— SELECTED EXCERPT —
# Up right Maytag



## rodue (Sep 5, 2012)

I have new model that I just completed It a 5/8 scale of a up right Maytag engine. the first uprights made by Maytag was 1915 and were  maded several years I have it runing on you tube under "roduebases engines'


----------



## desbromilow (Sep 5, 2012)

sweet job!! well done


----------



## bridgedog (Sep 5, 2012)

Very nice. I know an old gentleman who has 24 of those old maytag engines in his shop.I can't talk him out of one [YET]


----------



## misfitsailor (Sep 5, 2012)

Tell us about the castings!  Looks great!


----------



## rodue (Sep 6, 2012)

The 2 bigest problems I have is casting the brass I don't have large equipment and I have to pour  heavy flywheels one at a time. I can add smaller volume items in one pour at the same time. And I can get voids in the flywheels. The aluminum gives me a problem with little pin holes and I think my cores may be causing alot of this,they are hard to vent. Four cycle engines cylinders that don't bottom out, are not a problem.
 I use Petobond sand and it works very well, but expensive. This Matag has 7 in. flywheels and I stay away from larger diameter ones.
     Latter on I will post a Ajax engine that I scaled down from  Tiny Power model.


----------



## rhitee93 (Sep 6, 2012)

— GIVEN REQUEST —
Retype the Maytag engine thread, beginning at the words "The 2 bigest" and stopping after "rhitee93 (Sep 6, 2012)". The records that follow come from a separate source.

— RECORDS —
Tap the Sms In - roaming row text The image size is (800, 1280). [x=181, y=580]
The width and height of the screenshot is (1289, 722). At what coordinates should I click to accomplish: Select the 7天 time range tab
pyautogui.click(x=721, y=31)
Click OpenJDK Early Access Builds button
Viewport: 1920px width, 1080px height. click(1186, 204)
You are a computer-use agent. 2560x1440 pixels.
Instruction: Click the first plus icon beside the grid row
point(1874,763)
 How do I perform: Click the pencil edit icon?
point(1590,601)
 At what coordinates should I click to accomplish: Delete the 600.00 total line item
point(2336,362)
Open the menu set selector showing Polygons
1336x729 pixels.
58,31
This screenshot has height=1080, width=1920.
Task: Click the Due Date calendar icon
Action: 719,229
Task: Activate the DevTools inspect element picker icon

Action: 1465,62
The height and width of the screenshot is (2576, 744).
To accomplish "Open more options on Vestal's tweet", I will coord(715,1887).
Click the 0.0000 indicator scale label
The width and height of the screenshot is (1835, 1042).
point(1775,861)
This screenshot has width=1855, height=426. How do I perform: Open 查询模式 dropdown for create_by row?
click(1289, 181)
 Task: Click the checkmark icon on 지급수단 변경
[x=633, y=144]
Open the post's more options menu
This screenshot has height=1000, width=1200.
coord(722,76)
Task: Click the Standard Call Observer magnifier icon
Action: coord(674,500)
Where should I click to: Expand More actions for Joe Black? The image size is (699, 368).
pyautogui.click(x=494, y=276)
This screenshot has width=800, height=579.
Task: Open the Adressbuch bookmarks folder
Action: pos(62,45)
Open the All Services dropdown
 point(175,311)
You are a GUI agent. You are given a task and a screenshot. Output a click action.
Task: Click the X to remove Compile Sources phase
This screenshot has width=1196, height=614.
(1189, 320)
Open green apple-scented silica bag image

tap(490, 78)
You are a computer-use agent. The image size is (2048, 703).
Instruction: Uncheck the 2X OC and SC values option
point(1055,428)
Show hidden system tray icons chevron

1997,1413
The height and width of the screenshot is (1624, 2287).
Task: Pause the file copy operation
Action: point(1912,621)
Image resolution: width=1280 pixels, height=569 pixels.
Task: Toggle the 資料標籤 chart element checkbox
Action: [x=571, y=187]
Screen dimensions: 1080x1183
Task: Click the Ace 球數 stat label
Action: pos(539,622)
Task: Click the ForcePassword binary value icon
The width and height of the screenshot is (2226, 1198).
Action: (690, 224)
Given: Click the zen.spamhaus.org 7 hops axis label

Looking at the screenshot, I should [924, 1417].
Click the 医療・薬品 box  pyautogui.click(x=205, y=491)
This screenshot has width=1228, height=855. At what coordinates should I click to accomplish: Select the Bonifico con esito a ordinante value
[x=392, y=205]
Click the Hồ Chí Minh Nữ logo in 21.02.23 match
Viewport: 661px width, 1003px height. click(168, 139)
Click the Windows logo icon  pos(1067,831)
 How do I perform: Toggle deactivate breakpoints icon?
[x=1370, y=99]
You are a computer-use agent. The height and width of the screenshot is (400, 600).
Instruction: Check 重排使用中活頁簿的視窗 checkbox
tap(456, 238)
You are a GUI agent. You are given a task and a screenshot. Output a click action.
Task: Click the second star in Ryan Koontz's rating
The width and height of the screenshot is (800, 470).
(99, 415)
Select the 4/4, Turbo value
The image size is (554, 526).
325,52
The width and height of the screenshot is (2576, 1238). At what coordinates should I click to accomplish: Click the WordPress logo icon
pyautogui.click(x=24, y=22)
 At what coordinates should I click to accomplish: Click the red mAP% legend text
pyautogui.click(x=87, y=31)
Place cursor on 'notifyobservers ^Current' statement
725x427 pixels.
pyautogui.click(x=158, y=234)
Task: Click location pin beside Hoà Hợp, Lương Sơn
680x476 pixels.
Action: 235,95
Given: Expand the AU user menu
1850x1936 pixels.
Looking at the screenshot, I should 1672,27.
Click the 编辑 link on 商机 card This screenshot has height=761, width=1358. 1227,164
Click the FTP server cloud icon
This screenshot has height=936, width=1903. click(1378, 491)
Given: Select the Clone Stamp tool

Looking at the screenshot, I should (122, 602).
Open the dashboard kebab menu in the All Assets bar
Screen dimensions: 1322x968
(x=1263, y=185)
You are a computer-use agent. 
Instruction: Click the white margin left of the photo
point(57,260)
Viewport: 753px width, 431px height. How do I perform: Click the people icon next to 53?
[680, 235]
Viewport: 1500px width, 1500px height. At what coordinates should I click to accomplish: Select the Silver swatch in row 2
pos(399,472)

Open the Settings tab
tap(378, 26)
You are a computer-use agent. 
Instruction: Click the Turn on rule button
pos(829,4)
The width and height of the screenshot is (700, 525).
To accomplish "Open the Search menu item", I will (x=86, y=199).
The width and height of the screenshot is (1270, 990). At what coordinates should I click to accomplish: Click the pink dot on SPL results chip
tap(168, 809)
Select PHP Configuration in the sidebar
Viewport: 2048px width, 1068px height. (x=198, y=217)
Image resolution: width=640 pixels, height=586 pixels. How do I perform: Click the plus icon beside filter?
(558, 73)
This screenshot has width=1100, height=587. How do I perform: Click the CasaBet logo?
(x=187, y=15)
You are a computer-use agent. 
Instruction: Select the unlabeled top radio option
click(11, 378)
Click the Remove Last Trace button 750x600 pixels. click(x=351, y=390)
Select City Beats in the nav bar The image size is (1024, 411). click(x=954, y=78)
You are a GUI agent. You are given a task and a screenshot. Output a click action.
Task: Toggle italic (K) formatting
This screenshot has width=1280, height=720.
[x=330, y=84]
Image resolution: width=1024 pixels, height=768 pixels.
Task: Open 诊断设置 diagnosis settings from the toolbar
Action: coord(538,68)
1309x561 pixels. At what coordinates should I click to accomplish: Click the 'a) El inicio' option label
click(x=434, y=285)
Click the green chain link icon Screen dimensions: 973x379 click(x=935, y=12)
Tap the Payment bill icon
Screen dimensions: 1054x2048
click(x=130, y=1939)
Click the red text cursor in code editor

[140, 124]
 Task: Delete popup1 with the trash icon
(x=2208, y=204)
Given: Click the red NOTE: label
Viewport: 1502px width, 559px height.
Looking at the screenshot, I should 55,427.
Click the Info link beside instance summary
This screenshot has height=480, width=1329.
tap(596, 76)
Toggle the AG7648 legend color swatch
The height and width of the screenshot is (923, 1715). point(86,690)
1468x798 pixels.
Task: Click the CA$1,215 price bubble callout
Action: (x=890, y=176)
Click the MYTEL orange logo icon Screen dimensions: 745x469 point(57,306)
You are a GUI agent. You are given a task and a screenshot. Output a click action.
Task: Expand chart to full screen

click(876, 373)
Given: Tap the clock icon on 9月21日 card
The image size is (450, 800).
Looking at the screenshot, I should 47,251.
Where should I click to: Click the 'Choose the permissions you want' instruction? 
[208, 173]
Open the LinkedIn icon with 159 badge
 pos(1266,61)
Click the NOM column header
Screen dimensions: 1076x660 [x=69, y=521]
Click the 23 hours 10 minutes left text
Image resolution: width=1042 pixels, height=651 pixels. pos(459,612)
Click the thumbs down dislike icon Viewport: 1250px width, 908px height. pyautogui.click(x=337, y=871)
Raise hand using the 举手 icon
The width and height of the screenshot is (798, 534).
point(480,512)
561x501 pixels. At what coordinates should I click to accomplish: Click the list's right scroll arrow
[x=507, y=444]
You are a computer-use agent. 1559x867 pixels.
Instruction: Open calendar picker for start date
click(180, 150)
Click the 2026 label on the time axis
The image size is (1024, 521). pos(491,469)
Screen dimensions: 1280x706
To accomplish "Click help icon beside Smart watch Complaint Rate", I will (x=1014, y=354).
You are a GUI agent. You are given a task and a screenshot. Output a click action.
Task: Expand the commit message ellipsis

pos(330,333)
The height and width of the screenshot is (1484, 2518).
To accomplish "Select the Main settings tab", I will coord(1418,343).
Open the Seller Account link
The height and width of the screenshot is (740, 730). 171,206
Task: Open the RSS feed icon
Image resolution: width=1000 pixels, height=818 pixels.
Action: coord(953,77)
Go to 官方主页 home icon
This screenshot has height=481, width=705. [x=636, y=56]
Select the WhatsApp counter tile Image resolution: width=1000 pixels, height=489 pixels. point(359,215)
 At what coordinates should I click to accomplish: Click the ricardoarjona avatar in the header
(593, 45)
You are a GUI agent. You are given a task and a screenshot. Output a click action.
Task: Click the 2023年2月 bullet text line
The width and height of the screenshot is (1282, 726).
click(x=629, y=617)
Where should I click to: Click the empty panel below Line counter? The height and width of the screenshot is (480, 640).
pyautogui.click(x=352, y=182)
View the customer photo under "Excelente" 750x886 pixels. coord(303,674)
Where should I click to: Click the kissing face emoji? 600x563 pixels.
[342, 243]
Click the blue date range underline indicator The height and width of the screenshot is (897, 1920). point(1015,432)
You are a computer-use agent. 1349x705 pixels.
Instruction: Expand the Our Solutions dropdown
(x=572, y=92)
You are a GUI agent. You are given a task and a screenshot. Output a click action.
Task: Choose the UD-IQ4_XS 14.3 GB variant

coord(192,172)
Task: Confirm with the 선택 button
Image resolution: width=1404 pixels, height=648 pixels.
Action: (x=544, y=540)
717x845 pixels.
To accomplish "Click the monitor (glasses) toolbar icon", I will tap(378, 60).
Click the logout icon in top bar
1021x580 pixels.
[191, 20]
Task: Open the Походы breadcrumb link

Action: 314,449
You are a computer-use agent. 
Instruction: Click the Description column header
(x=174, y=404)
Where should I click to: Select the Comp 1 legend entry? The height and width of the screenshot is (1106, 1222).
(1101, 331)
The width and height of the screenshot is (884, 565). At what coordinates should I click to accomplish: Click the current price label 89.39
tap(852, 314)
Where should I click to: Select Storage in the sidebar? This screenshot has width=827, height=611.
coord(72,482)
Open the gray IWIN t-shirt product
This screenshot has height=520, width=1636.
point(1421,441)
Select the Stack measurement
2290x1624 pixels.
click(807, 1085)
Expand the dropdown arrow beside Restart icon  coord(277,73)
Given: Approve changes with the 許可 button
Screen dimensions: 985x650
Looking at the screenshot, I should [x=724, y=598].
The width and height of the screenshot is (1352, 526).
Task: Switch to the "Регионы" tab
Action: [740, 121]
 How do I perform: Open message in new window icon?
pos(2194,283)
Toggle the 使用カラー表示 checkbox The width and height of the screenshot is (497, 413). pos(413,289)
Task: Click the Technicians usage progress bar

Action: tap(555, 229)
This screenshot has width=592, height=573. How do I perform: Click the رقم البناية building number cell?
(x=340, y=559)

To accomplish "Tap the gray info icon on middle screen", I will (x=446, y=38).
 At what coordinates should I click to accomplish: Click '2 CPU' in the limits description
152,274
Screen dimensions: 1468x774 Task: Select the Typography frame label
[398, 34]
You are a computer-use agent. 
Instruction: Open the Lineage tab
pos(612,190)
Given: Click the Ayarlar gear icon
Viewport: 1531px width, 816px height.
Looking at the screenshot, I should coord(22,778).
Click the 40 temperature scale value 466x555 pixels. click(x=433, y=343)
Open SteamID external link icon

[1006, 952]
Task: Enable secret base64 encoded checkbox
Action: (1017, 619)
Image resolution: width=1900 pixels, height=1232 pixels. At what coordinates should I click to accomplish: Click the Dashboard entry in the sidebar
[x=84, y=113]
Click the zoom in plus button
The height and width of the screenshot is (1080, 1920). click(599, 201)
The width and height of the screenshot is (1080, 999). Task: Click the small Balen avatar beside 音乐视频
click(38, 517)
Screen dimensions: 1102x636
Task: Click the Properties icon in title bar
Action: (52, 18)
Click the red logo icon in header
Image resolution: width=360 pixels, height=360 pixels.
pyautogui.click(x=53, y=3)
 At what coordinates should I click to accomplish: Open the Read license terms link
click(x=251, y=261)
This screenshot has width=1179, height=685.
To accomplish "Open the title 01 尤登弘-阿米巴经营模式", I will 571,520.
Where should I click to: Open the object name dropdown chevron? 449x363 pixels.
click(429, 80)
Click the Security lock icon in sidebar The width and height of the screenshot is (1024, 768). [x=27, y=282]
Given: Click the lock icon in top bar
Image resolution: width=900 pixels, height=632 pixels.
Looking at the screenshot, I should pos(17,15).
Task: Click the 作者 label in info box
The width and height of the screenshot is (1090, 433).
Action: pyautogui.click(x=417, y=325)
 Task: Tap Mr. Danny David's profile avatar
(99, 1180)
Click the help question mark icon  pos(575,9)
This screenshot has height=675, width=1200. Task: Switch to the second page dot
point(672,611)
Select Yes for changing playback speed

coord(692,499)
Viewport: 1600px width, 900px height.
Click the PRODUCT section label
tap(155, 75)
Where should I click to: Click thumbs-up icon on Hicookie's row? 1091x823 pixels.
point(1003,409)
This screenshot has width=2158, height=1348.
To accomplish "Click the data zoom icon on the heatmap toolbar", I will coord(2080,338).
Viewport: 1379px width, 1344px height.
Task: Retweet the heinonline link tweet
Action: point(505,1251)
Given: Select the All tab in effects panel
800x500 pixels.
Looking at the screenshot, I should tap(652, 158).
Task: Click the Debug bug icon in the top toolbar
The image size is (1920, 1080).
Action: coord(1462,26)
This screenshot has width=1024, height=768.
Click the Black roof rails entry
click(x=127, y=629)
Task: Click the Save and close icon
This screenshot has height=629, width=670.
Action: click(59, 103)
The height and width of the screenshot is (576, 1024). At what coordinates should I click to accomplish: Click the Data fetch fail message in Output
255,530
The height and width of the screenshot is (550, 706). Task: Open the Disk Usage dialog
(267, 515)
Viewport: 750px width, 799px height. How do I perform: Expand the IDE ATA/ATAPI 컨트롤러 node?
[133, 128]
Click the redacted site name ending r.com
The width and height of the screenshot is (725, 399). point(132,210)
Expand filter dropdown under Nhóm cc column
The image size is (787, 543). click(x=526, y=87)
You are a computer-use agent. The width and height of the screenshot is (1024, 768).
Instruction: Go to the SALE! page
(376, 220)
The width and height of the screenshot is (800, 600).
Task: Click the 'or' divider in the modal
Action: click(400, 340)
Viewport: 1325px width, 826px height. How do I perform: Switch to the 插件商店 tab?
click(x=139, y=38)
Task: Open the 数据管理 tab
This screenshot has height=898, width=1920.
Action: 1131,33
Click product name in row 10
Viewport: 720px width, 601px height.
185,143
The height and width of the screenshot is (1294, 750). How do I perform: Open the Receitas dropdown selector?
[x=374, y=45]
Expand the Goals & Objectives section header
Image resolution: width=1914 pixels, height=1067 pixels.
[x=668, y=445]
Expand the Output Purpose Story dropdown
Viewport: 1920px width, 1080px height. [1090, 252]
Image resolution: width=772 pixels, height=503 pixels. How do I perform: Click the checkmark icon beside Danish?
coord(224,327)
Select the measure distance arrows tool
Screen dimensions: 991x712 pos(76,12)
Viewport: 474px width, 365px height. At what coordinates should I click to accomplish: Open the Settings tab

— FULL ANSWER —
The 2 bigest problems I have is casting the brass I don't have large equipment and I have to pour  heavy flywheels one at a time. I can add smaller volume items in one pour at the same time. And I can get voids in the flywheels. The aluminum gives me a problem with little pin holes and I think my cores may be causing alot of this,they are hard to vent. Four cycle engines cylinders that don't bottom out, are not a problem.
 I use Petobond sand and it works very well, but expensive. This Matag has 7 in. flywheels and I stay away from larger diameter ones.
     Latter on I will post a Ajax engine that I scaled down from  Tiny Power model.


----------



## rhitee93 (Sep 6, 2012)